Literature DB >> 9614254

Global surveillance for antituberculosis-drug resistance, 1994-1997. World Health Organization-International Union against Tuberculosis and Lung Disease Working Group on Anti-Tuberculosis Drug Resistance Surveillance.

A Pablos-Méndez1, M C Raviglione, A Laszlo, N Binkin, H L Rieder, F Bustreo, D L Cohn, C S Lambregts-van Weezenbeek, S J Kim, P Chaulet, P Nunn.   

Abstract

BACKGROUND: Drug-resistant tuberculosis threatens efforts to control the disease. This report describes the prevalence of resistance to four first-line drugs in 35 countries participating in the World Health Organization-International Union against Tuberculosis and Lung Disease Global Project on Anti-Tuberculosis Drug Resistance Surveillance between 1994 and 1997.
METHODS: The data are from cross-sectional surveys and surveillance reports. Participating countries followed guidelines to ensure the use of representative samples, accurate histories of treatment, standardized laboratory methods, and common definitions. A network of reference laboratories provided quality assurance. The median number of patients studied in each country or region was 555 (range, 59 to 14,344).
RESULTS: Among patients with no prior treatment, a median of 9.9 percent of Mycobacterium tuberculosis strains were resistant to at least one drug (range, 2 to 41 percent); resistance to isoniazid (7.3 percent) or streptomycin (6.5 percent) was more common than resistance to rifampin (1.8 percent) or ethambutol (1.0 percent).

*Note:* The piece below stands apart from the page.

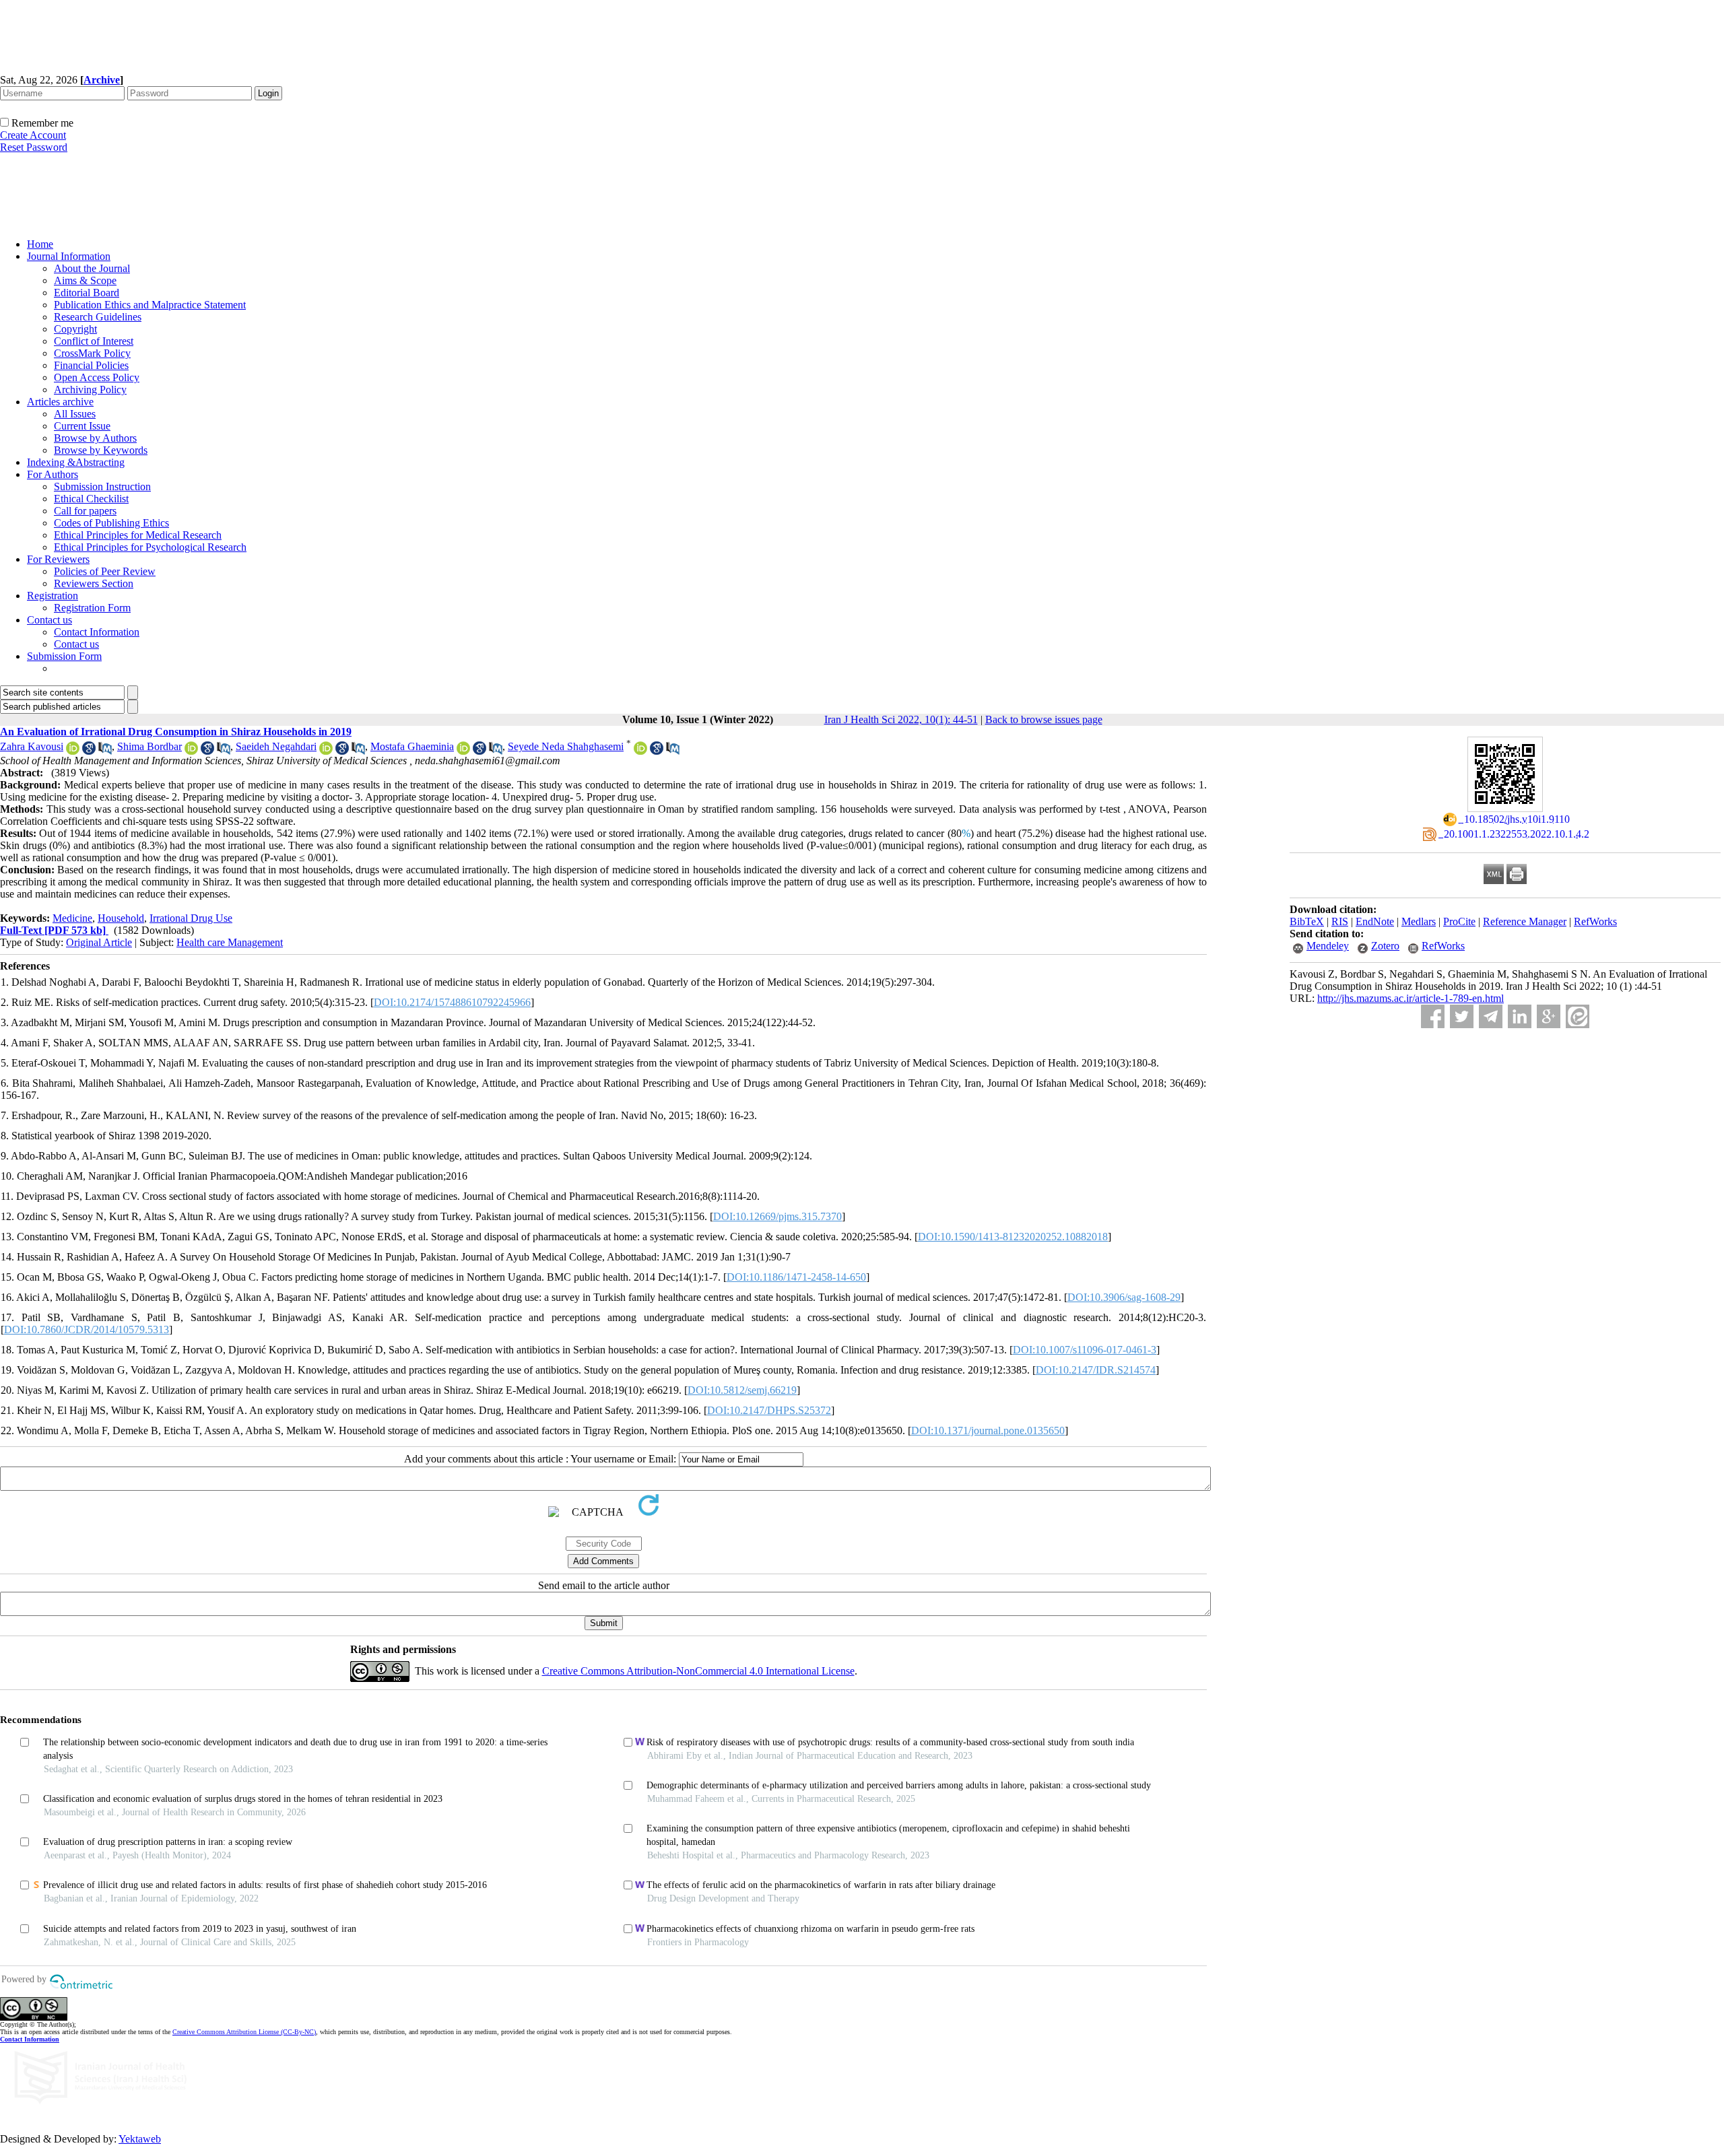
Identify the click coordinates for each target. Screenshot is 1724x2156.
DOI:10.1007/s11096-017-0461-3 (1084, 1349)
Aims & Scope (85, 280)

The prevalence of primary multidrug resistance was 1.4 percent (range, 0 to 14.4 percent). Among patients with histories of treatment for one month or more [corrected], the prevalence of resistance to any of the four drugs was 36.0 percent (range, 5.3 to 100 percent), and the prevalence of multidrug resistance was 13 percent (range, 0 to 54 percent). The overall prevalences were 12.6 percent for resistance to any of the four drugs [corrected] (range, 2.3 to 42.4 percent) and 2.2 percent for multidrug resistance (range, 0 to 22.1 percent). Particularly high prevalences of multidrug resistance were found in the former Soviet Union, Asia, the Dominican Republic, and Argentina.
CONCLUSIONS: Resistance to antituberculosis drugs was found in all 35 countries and regions surveyed, suggesting that it is a global problem.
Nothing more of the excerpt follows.